Rows from a dataset:
□ □ □ □ □

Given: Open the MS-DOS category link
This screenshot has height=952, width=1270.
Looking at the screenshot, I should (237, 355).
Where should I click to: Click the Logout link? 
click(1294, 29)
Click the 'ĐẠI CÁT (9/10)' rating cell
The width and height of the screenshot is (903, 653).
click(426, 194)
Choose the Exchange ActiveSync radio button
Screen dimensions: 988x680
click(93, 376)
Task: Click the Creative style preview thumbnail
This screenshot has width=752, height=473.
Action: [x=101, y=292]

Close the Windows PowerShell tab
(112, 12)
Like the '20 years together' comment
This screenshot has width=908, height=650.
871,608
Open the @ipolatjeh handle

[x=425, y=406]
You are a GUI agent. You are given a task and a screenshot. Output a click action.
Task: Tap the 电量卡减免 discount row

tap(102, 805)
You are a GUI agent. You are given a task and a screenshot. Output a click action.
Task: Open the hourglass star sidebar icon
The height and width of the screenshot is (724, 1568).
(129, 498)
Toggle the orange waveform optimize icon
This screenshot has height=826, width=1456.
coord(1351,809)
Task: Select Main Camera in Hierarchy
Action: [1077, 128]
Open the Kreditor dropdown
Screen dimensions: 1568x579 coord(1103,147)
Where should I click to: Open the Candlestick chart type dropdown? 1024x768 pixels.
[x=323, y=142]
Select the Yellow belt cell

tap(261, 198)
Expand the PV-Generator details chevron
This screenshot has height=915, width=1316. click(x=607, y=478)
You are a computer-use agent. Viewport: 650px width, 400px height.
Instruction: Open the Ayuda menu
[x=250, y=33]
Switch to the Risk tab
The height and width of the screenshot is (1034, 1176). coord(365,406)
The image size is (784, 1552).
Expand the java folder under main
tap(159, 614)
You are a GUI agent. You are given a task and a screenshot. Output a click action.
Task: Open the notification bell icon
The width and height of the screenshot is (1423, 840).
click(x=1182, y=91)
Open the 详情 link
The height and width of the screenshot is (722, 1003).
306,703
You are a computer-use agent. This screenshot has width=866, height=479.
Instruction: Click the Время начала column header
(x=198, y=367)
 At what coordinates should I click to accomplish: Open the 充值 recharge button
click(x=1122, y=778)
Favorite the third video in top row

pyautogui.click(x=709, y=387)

□ □ □ □ □

What needs to be done. Starting at the beginning of the listing and stopping after the line that contains "click(1294, 29)", rewrite those lines with "MS-DOS" swapped out for "Linux". Leave everything else unchanged.

Result of this task.
Given: Open the Linux category link
This screenshot has height=952, width=1270.
Looking at the screenshot, I should (237, 355).
Where should I click to: Click the Logout link? 
click(1294, 29)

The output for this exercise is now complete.